In their 30-year business experience the authors faced a continuous need to develop people. They found that managers and training professionals encountered difficulties in efforts to critically examine performance improvement opportunities and in exploring the ingredients of individual performance.
Traditional approaches such as skills training, even when based on the findings of job analyses and job knowledge surveys, often failed to significantly affect individual performance. Facing questions such as "why do competent and motivated managers sometimes fail to achieve certain realistic and well-planned objectives?" the authors felt the need for a more comprehensive approach to human resource development (HRD). Such an approach would include a set of factors that, seen as related to spirituality in the workplace, traditionally were largely ignored.
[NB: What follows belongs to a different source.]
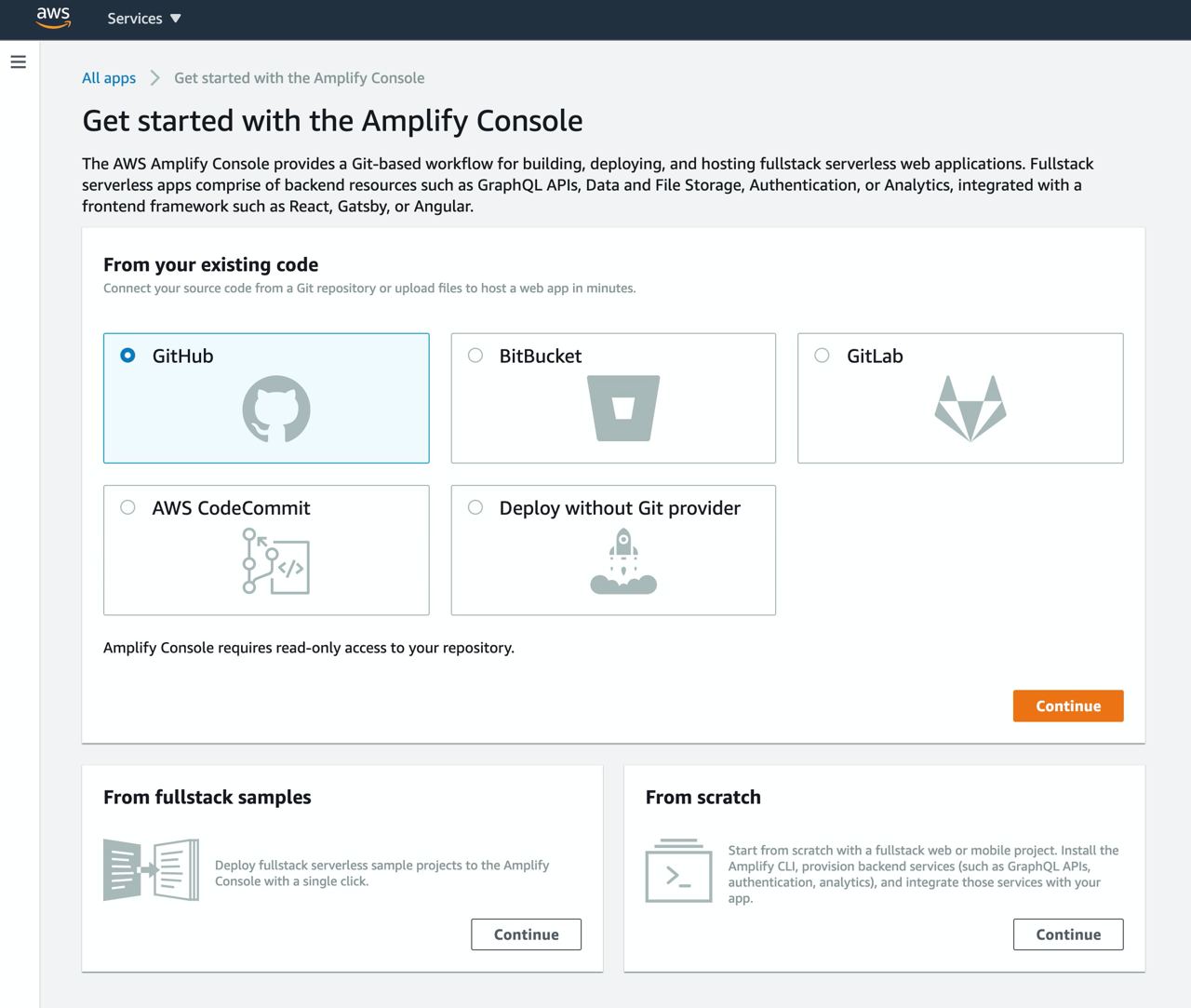The width and height of the screenshot is (1191, 1008).
Task: Choose the GitLab radio option
Action: (823, 356)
These were personal factors, such as beliefs and self-image, which did not allow some people to utilize new skills taught at traditional training courses.
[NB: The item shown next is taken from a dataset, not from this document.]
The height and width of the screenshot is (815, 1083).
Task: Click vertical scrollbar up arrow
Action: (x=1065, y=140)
Following academic and field research the authors developed a new HRD model for which they coined the term Synolic from the Greek "synolos," meaning complete or all together. The new model was presented in an article entitled "The Synolic Approach to Human Resource Development," published in the British management journal Executive Development (Vol. 8, No. 2, 1995).
This book represents the authors´ effort to respond to requests for how-to techniques for utilizing the Synolic model. They opted to write it in allegory form to make it easier to read after a hard day at work. It tells the story of a promising and ambitious young human resources professional who is frustrated by the reluctance of a crusty marketing manager to utilize her impeccable HRD services. In search of answers, our heroine travels from New Jersey to London and returns ready to abandon her traditional HRD role and instead serve as performance consultant to the business units. As a narrative nonfiction book The Synolic Manager may be read as an introduction to the concept of a comprehensive approach to development of self or others. The Appendix may be used as a workbook for specific performance improvement and for career or retirement planning.